### STUDY QUESTIONS
A) Summarize the note about the cancer-detection story in two sentences.
B) In the note about the cancer-detection story, which nonprofit does the story focus on?
C) Reproduce the part of the note about the cancer-detection story that begins at the words "The story focuses" and stops after "treatment are highest.".

### TEXT SEGMENT
*** Begin section ***

A quick note that my latest story for Wired, on the emerging science of early detection of cancer, is now on stands (and online).
The story focuses on the Canary Foundation, a Silicon Valley-based nonprofit that's funding an innovative approach to cancer research: strictly focusing on developing two-step tests that will spot various cancers in their earliest stages, when the odds of successful treatment are highest.
My effort here was to explore how early detection - which sounds obvious on its face; of course we should find cancer early - in practice creates a series of riddles and/or paradoxes. For instance, when you're looking for something floating in the bloodstream (a molecular signal of early cancer), how can you be sure it's present in high enough volumes early enough to be worthwhile as a test? Or: What if a test is great at spotting cancers that, paradoxically, may not actually be lethal, and thus may not merit immediate treatment? What I find admirable about the Canary Foundation approach is that they don't look at finding a protein or a DNA signal as the be-all/end-all of a valid test - it's just the beginning the a statistical parsing that may or may not result in something clinically useful.
If it's not obvious, the connection to the decision tree thesis is this: Finding disease early, when treatment choices are various and have more promise of success, is a far better position to be in than waiting for symptoms and late-stage treatments. My hunch is we're going to be moving towards more and more screening tests for more and more conditions. The challenge will be striking a balance between good tests that and the expense of too much screening and too many false signals.
Oh, and a shout-out to Wired's design department, helmed by Scott Dadich, which always does an ace job turning some rather sober writing on my part into something alluring and cover-worthy.

*** End section ***

### GIVEN RECORDS
*** Begin section ***

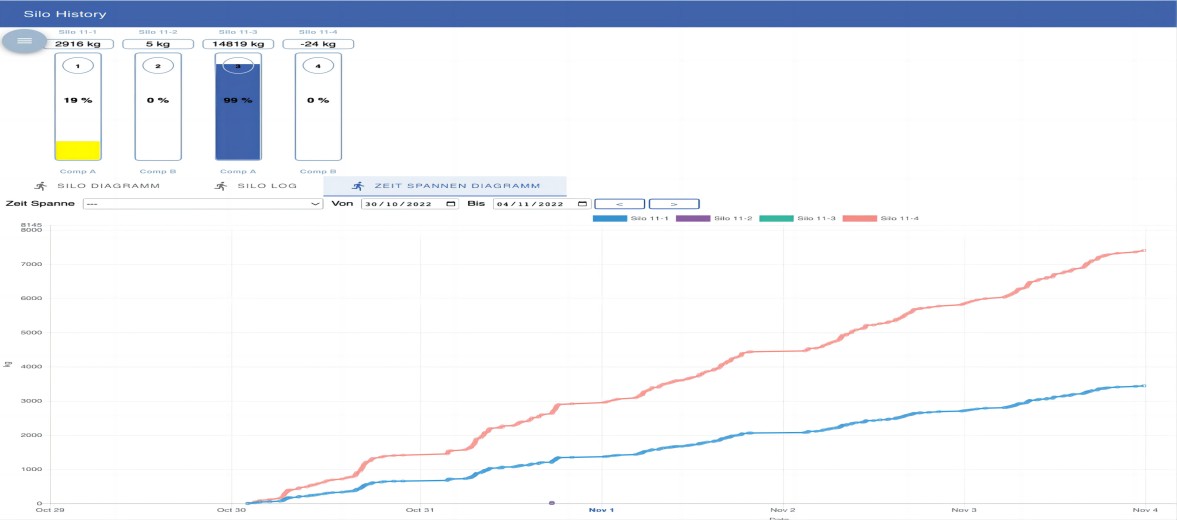Click the blue-filled Silo 11-3 gauge
1177x520 pixels.
coord(238,110)
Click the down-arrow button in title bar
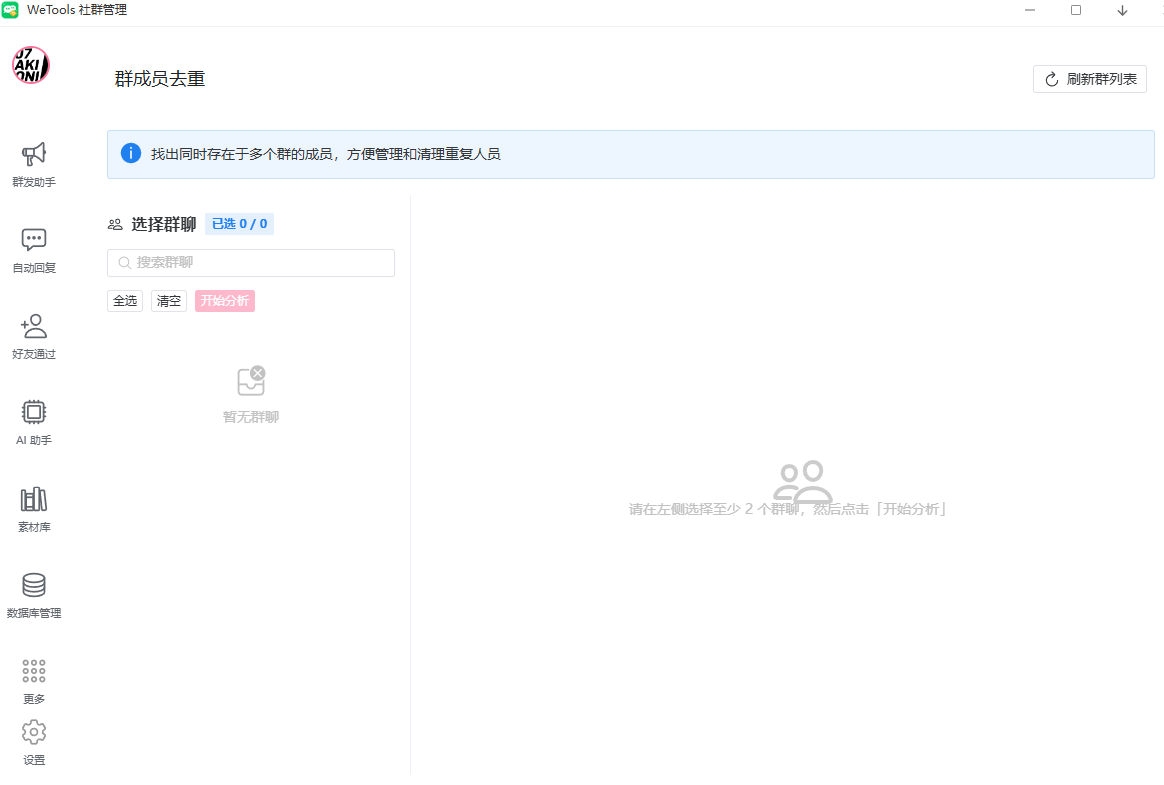The image size is (1164, 785). tap(1122, 11)
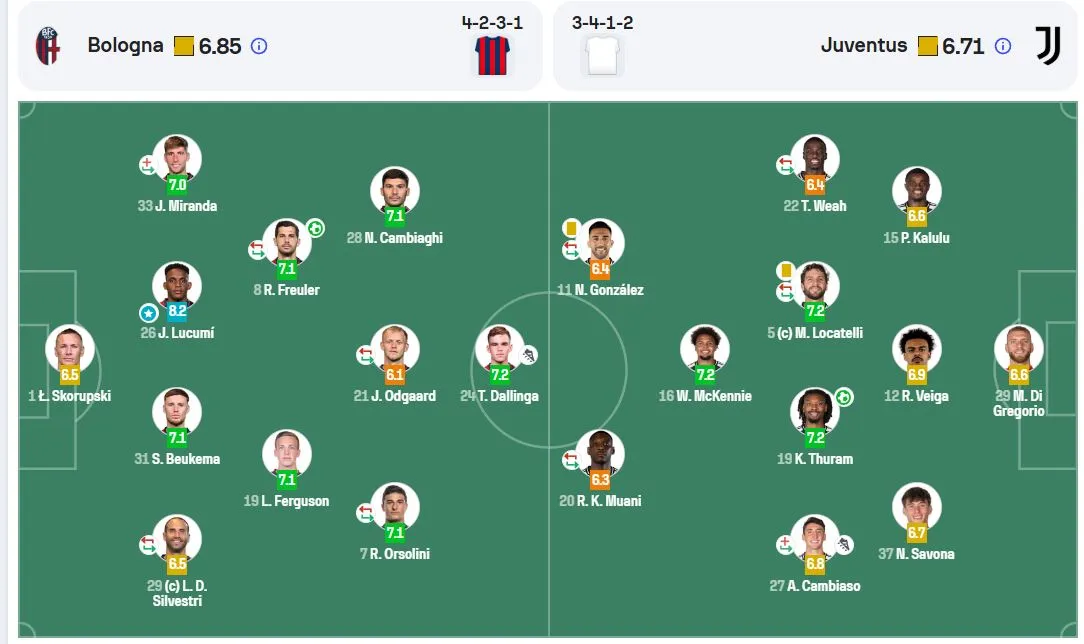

*** End section ***

### YOUR WRITTEN ANSWERS
A) The writer's Wired story covers the Canary Foundation, a Silicon Valley nonprofit funding two-step tests meant to spot cancers at their earliest stages, when treatment is most likely to work. The story explores the puzzles early detection raises, such as whether a signal in the blood is strong enough early on and whether a test might flag cancers that are not lethal, and the writer expects more screening tests to come, with the challenge of balancing good tests against cost and false signals.

B) The Canary Foundation, a nonprofit based in Silicon Valley.

C)
The story focuses on the Canary Foundation, a Silicon Valley-based nonprofit that's funding an innovative approach to cancer research: strictly focusing on developing two-step tests that will spot various cancers in their earliest stages, when the odds of successful treatment are highest.